S. auch Abgewähren und Zugewähren. In der Preuß.
Kammer-Ordnung von 1648 bey dem Frisch ist der Gewährzettul ein Zettel, in
welchem der Küchenmeister dem Fischmeister die an den Hof gelieferten Fische
bescheiniget. 2) Sicherheit in Ansehung der Wahrheit einer versicherten oder
erzählten Sache, Vertretung des andern im Falle der bestrittenen Wahrheit einer
Sache. Wer leistet mir die Gewähr für das, was du mir sagst?
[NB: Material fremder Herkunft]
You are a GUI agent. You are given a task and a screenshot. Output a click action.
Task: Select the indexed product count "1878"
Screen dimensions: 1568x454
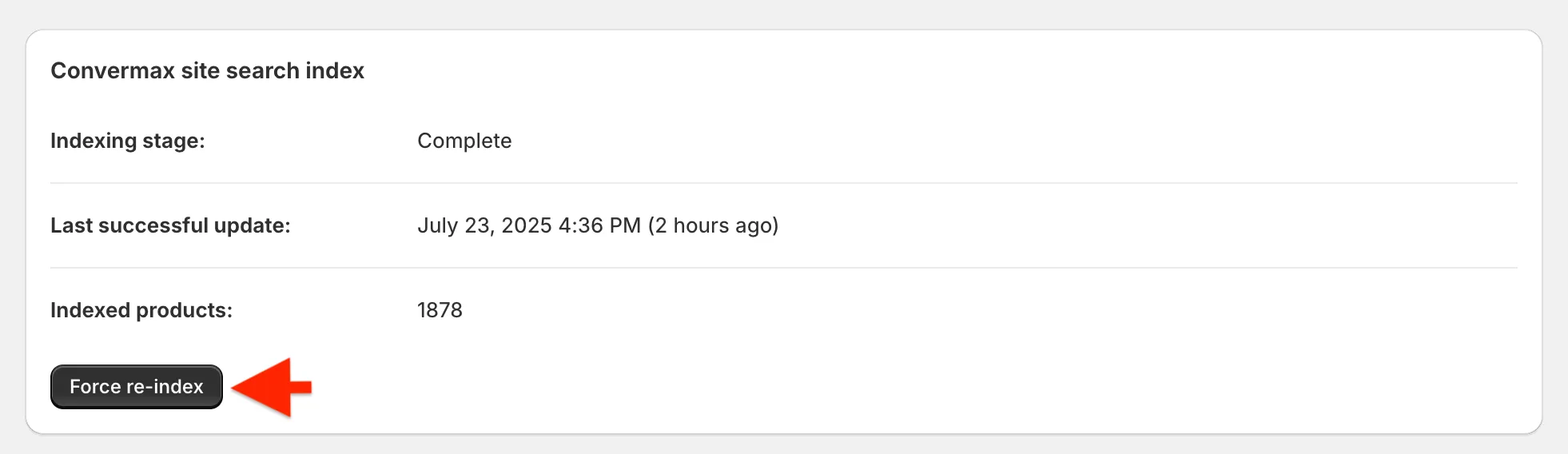click(x=440, y=310)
Sie können es
sicher wieder erzählen, ich leiste ihnen die Gewähr dafür.
Wahrheit, Zeuginn meiner Triebe, Leiste selber die Gewähr,
Haged.
S. Gewährmann. 3) In den Rechten, die Gewähr angeloben
oder leisten, angeloben oder sich verbindlich machen, daß man seine Klage
fortsetzen wolle, für die Fortsetzung der Klage die nöthige Sicherheit stellen;
im mittlern Latein. Guaranda. 4) Sicherheit in Ansehung des ruhigen Besitzes
einer verkauften oder einem andern übertragenen Sache; Evictio, Warandia,
Guarandia, Franz. Guarantie, Angels. Waere, Ware, Engl. Warrant, Gewährschaft,
Währschaft, Währ; daher der Verkäufer, der diese Gewähr zu leisten verbunden
ist, ehedem auch der Gewährer, Nieders. Wahren, Wahrent, genannt wurde. Dem
Verkäufer die Gewähr leisten, diese Sicherheit so wohl angeloben, als auch im
nöthigen Falle wirklich verschaffen. Die Gewähr eines Gutes übernehmen. 2. Der
Besitz einer Sache, so wohl der ruhige, ungestörte Besitz, als auch ein jeder
Besitz überhaupt, Nieders. Were, Ware, in welcher Bedeutung es doch größten
Theils veraltet ist. In der Verbindung der Könige Ludwigs und Lothars von 840
kommt Geuueri schon von der Investitur, der Übertragung des Besitzes vor.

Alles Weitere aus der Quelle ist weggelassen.